Reading ahead to week 2 I have noticed the defintion of a “crazymaker” and the behaviour of yours truly over the last couple of decades match rather too closely. Let me aid my recovery then by apologising to everyone unreservedly.
Ok – Week 2, here we go …
I’m afraid I let the team down on Monday when I woke up late and didn’t manage to finish all my morning pages. But on Tuesday I did 6 pages – mainly because I decided that my book is too small, but this may also have been penance for my shoddy behaviour on Monday. Today, I wrote 3 A5 pages and I have decided that this is enough, unless I have more to say.
Some interesting thoughts have been coming out during the writing and affirmations – I have been thinking about people and occasions that I completely forgot about for years. It’s too early to say yet whether this will make a change for the better, but it certainly explains some negative associations that I have, not so much with art, but with success in general.
I have found the exercises for this week quite difficult. I don’t think I had that many critics of my creativity – as I remember, people generally didn’t focus on it at all, instead concentrating on my academic leanings. But maybe as the week continues I will go deeper into the past and remember different things.
For the exercise where you are supposed to try living one of your other dream lives, I am going to be Landed Gentry. This will involve light gardening, afternoon G&Ts, and hopefully a visit to a stately home of some kind.

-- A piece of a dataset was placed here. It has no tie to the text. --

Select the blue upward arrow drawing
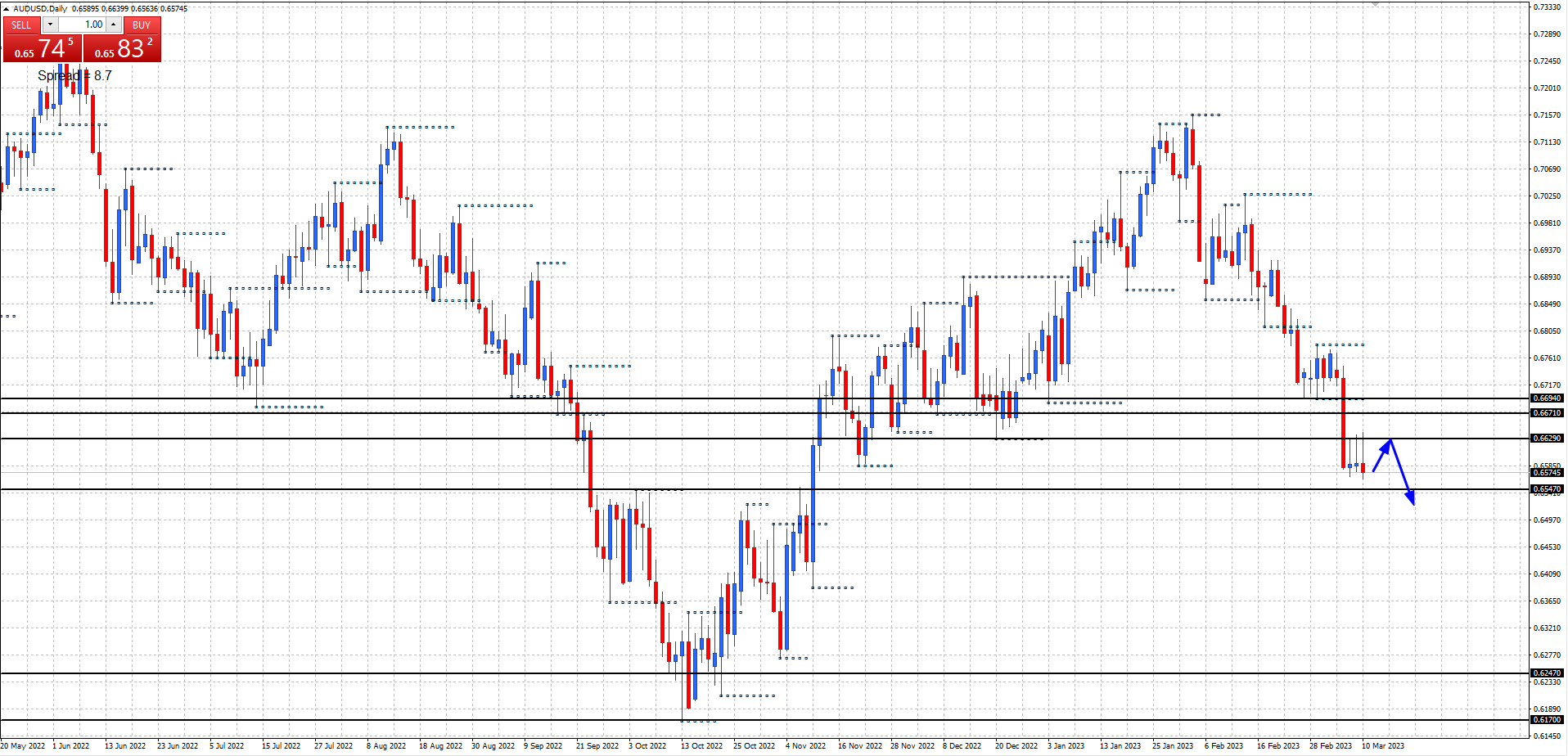The width and height of the screenshot is (1568, 756). [1381, 457]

I am undecided about my Artist’s Date as yet, although I will have to decide quickly or the week will be gone!
I have completed one of the exercises so far. It’s not been that difficult as most of the questions have been things I have already thought about before.
I’ve worked out 5 other things that I would like to have been, but in most cases I have already ‘had a go’ at that job in one form or another.
I’m enjoying it though, despite the fact that the morning pages hurt my hand, and I ran out of ink this morning and had to use a biro
the morning pages have been interesting – if a little alarming at times as when I genuinely drop into stream of consciousness I start seeing words appear on the page that are not in my head.
I’m going to tackle one of the exercises tonight I think and I am hoping to do my artists date later in the week; I have one idea for it, and one backup idea if that one doesn’t work out.
I have already done two of the exercises and had this week’s artist date and already I feel inspired! I might have a think about the angels tonight and ways in which I can take them forward and develop them more. Or indeed think of something entirely different to do. The possibilities are endless :)
I managed to scrawl my three pages this morning and what a mess it was. I hope this improves my handwriting by the end of it!